■ **PARTS OF THE EXERCISE**:
1. In the Statue of Liberty text, what did images of the Statue on wartime posters encourage Americans to do?
2. Edit the Statue of Liberty text, starting with "Stand Behind the" and going on through "oppression and dictatorships.", so that "galvanize" becomes "rally".

-- Start SOURCE DOCUMENT --

Embracing Liberty

In the more than a century since the Statue of Liberty’s dedication, its symbolism has expanded and become more complex. Laboulaye’s vision of the universal ideal of liberty blurred as global wars, waves of immigration, the forces of commercialization, and mass social movements led to new interpretations of liberty and of the Statue itself.

For many Americans, the Statue continues to represent an idea that is fundamental to their sense of identity as individuals and as a nation. Yet there is a continued tension between the declared commitment to liberty and the persistence of its unequal distribution in the United States and beyond. At times, the Statue represents strength and resilience. At other times, it is a reminder of injustice. The stories of the people who have used the Statue’s image for patriotism, protest, or profit reveal possible answers to the question, “What is liberty?” To many, the Statue represents the United States—its possibilities and its traditions. To others, it is a universal symbol of the continuing quest for liberty.

Stand Behind the Boys in the Trenches

Before Sunset, Own a Liberty Bond

Mobilizing Liberty

During the First and Second World Wars in the first half of the 20th century, the Statue of Liberty was used to galvanize support for the war efforts. Images of the Statue—sometimes militaristic, sometimes maternal—appeared on wartime posters to encourage Americans to enlist, buy war bonds, and conserve resources. Wartime propaganda promoted the Statue as an American icon, presenting a vision of freedom and democracy to a world struggling against oppression and dictatorships.

-- End SOURCE DOCUMENT --
-- Start PROVIDED DATA --

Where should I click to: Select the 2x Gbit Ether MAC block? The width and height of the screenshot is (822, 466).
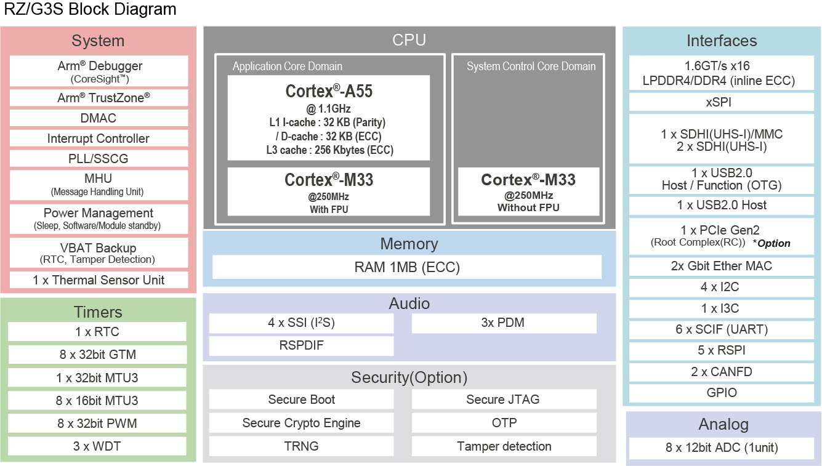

-- End PROVIDED DATA --

■ **PER-TASK ANSWERS**:
1. Enlist, buy war bonds, and conserve resources.

2.
Stand Behind the Boys in the Trenches

Before Sunset, Own a Liberty Bond

Mobilizing Liberty

During the First and Second World Wars in the first half of the 20th century, the Statue of Liberty was used to rally support for the war efforts. Images of the Statue—sometimes militaristic, sometimes maternal—appeared on wartime posters to encourage Americans to enlist, buy war bonds, and conserve resources. Wartime propaganda promoted the Statue as an American icon, presenting a vision of freedom and democracy to a world struggling against oppression and dictatorships.